*TASK REQUIREMENTS:* Recast the part of the records that opens with the line containing "The width and height of the screenshot is (1362, 722)." and closes with the line containing "center [190, 12]." as a Markdown table with the columns Row and Line. Number each line in the Row column and leave out blank lines.

Records for finding displayed items:

+++

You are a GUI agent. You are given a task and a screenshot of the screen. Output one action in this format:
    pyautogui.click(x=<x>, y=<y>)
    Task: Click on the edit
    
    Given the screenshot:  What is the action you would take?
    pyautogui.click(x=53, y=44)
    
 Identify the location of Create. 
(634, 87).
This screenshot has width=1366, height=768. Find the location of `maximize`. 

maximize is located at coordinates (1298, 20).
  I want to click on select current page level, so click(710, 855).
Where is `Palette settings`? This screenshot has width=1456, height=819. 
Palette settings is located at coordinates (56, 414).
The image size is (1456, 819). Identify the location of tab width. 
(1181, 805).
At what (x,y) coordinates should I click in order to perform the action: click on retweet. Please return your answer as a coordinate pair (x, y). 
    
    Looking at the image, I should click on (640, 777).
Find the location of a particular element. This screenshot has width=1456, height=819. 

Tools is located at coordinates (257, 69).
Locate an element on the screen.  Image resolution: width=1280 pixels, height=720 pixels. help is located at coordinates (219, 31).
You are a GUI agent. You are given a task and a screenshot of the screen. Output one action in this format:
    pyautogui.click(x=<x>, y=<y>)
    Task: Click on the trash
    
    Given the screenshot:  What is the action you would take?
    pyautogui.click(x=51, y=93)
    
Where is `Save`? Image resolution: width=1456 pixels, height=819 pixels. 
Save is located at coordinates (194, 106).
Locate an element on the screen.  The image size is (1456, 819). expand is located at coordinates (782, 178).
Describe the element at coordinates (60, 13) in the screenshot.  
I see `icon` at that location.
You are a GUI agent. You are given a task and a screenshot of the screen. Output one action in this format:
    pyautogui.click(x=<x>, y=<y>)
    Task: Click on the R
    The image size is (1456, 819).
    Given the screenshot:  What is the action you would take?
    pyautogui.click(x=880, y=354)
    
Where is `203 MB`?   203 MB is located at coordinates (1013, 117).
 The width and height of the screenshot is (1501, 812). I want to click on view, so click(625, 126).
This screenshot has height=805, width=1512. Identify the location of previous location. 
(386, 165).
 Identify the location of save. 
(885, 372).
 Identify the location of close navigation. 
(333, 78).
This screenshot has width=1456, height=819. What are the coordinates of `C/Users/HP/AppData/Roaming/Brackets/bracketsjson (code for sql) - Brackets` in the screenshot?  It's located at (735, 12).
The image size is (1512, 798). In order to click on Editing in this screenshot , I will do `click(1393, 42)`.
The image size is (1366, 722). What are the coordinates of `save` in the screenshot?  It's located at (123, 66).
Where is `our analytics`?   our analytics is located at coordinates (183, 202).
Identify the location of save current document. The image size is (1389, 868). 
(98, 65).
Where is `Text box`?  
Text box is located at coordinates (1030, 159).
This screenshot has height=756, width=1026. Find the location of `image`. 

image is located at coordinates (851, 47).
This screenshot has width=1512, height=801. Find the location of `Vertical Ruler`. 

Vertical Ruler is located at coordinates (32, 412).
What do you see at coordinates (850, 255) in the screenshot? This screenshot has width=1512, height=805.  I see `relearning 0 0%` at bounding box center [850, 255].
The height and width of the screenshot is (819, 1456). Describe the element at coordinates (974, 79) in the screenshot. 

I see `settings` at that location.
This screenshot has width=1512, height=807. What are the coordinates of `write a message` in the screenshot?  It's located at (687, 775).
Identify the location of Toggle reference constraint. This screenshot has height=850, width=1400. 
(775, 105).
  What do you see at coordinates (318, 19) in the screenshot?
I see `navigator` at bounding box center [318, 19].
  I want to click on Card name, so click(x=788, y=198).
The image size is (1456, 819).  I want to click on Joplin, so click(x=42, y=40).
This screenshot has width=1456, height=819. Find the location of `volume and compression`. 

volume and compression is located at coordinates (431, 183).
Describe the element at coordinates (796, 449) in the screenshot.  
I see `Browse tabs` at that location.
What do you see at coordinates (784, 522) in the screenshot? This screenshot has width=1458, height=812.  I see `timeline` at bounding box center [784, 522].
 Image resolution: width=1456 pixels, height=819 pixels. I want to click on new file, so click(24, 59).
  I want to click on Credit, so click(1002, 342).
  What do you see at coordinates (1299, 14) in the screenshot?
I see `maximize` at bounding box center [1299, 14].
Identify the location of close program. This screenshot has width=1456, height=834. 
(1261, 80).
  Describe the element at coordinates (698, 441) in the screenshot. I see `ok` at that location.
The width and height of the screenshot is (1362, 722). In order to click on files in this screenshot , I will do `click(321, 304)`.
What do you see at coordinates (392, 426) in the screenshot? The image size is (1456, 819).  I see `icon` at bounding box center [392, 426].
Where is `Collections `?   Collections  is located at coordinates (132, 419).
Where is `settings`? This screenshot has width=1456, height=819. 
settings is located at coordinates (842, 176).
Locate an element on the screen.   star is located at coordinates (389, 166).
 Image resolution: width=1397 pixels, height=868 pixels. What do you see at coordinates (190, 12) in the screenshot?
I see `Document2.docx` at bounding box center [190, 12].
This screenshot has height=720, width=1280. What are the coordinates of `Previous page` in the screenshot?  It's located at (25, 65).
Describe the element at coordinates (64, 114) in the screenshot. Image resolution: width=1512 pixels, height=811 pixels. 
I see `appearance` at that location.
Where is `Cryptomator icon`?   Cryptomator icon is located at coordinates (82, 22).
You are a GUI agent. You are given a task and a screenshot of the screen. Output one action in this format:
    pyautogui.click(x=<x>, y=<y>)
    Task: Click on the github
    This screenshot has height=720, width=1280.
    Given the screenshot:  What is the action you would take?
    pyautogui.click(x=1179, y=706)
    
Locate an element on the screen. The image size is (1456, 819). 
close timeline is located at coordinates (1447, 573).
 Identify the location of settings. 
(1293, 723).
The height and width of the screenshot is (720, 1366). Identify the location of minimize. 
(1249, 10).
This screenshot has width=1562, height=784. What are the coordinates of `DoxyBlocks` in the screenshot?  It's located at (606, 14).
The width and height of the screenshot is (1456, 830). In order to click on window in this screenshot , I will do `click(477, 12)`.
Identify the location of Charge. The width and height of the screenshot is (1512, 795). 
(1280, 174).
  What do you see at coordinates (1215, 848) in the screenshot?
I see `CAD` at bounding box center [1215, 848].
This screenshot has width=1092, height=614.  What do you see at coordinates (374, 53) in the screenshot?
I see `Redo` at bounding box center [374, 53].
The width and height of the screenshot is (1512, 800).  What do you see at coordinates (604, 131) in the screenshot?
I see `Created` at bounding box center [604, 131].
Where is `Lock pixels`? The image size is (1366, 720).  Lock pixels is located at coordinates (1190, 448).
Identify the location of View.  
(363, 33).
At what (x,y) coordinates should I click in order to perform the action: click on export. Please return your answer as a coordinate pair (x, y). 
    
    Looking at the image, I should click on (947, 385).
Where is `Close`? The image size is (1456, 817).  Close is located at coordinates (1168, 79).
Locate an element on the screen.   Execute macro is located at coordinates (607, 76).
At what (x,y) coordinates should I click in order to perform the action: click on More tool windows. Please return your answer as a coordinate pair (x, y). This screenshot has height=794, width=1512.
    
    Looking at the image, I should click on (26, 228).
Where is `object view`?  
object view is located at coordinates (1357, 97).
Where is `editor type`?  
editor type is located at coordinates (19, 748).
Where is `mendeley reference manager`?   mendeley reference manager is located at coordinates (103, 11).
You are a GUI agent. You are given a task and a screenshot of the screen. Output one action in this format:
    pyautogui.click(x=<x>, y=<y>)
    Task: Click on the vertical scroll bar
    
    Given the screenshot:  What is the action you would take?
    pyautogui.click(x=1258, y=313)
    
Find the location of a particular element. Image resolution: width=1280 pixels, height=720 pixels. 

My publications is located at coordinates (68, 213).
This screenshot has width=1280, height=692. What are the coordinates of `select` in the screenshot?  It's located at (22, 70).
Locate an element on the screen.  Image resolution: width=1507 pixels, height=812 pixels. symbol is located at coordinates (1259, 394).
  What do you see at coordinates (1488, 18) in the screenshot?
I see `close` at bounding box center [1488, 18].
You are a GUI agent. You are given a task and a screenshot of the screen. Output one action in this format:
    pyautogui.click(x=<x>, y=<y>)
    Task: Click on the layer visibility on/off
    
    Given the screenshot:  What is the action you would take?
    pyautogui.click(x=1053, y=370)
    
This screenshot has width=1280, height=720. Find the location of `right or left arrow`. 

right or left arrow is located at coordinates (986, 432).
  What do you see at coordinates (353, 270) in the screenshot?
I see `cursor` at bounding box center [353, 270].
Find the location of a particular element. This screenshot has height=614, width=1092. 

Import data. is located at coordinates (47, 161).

+++

*WRITTEN RESPONSE:*
| Row | Line |
|---|---|
| 1 | The width and height of the screenshot is (1362, 722). In order to click on files in this screenshot , I will do `click(321, 304)`. |
| 2 | What do you see at coordinates (392, 426) in the screenshot? The image size is (1456, 819).  I see `icon` at bounding box center [392, 426]. |
| 3 | Where is `Collections `?   Collections  is located at coordinates (132, 419). |
| 4 | Where is `settings`? This screenshot has width=1456, height=819.  |
| 5 | settings is located at coordinates (842, 176). |
| 6 | Locate an element on the screen.   star is located at coordinates (389, 166). |
| 7 |  Image resolution: width=1397 pixels, height=868 pixels. What do you see at coordinates (190, 12) in the screenshot? |
| 8 | I see `Document2.docx` at bounding box center [190, 12]. |